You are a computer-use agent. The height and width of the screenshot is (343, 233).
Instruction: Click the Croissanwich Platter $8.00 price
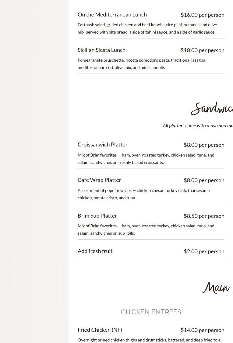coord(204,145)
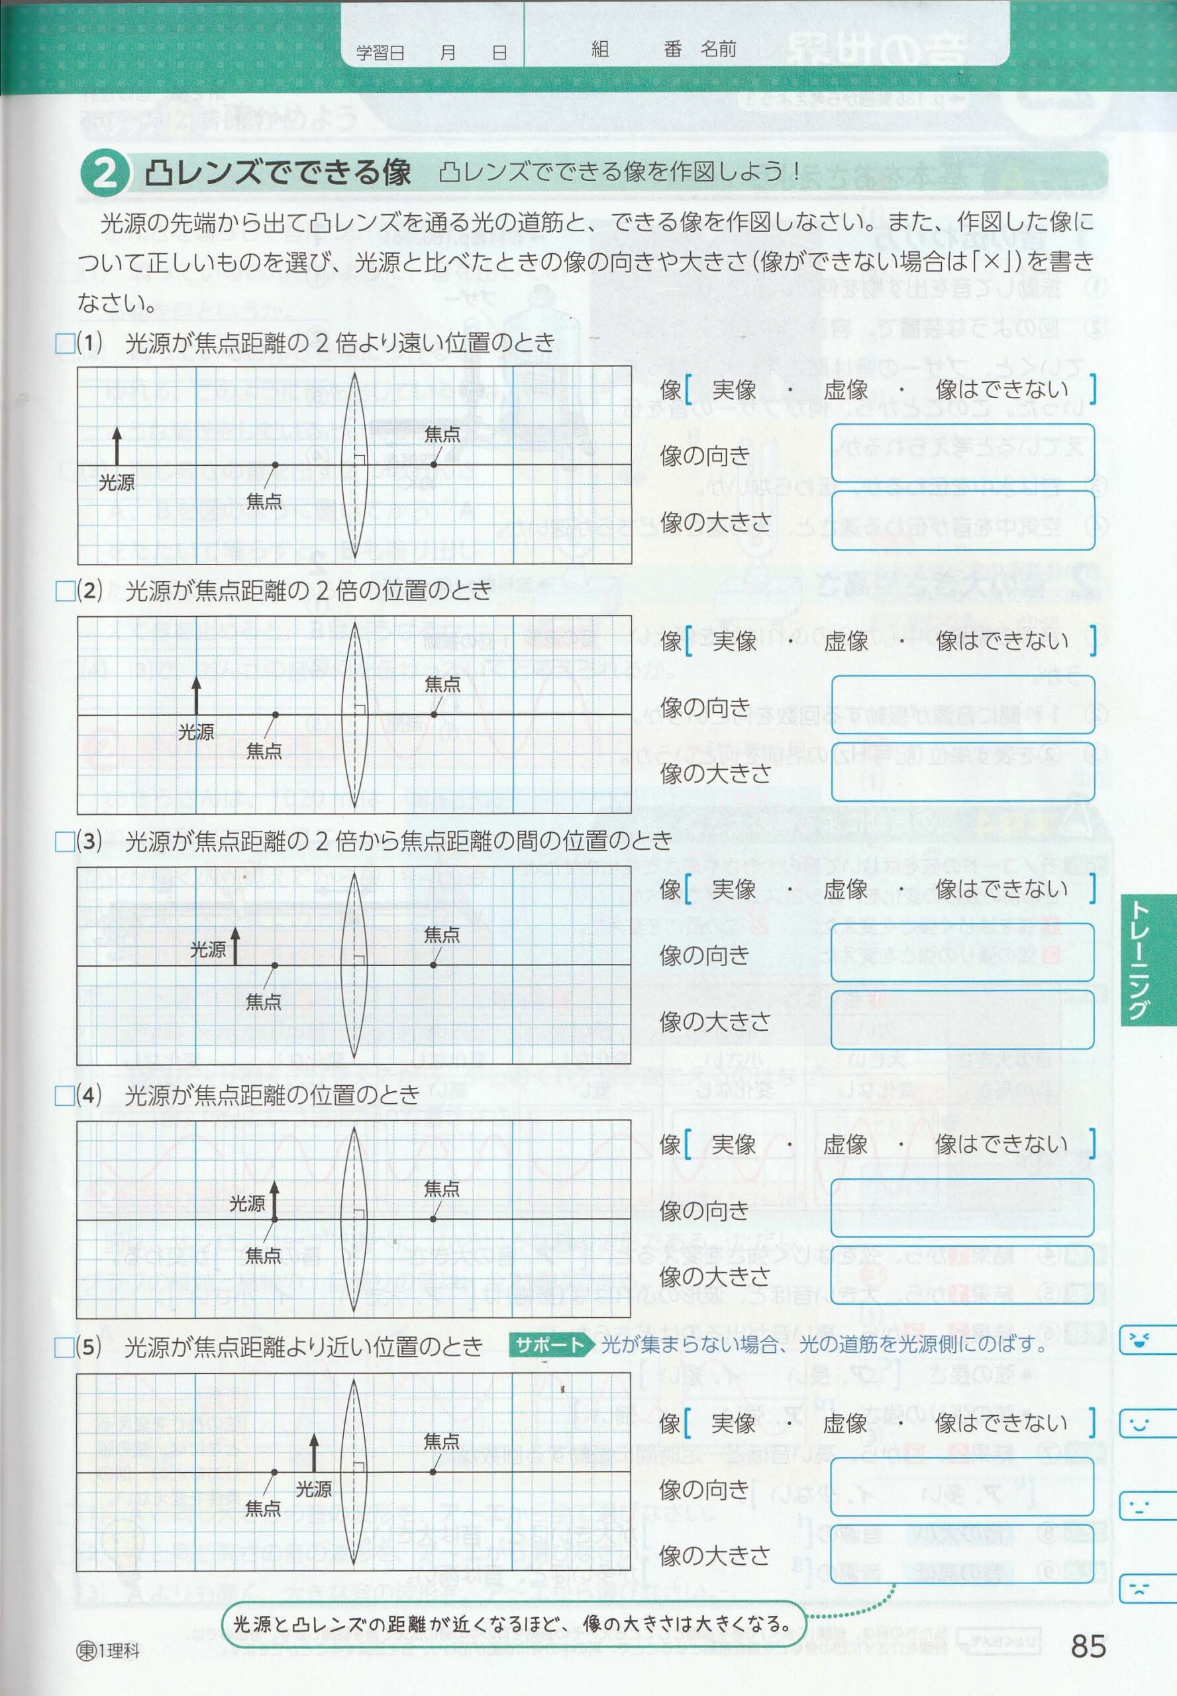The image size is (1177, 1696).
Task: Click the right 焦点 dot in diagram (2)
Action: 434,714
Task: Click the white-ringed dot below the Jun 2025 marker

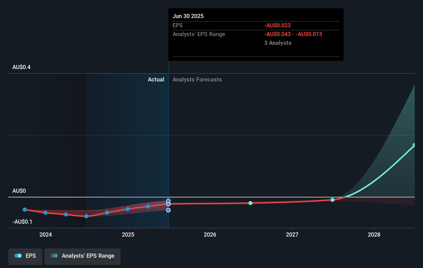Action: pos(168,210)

**Problem to solve**
Please reproduce every line of the entries above word for word, leaving out the pictures.

**Exercise result**
You are a computer-use agent. The height and width of the screenshot is (343, 233).
Instruction: Click the Croissanwich Platter $8.00 price
coord(204,145)
The image size is (1177, 1696).
Task: Click the right 焦点 dot in diagram (2)
Action: 434,714
Task: Click the white-ringed dot below the Jun 2025 marker

Action: pos(168,210)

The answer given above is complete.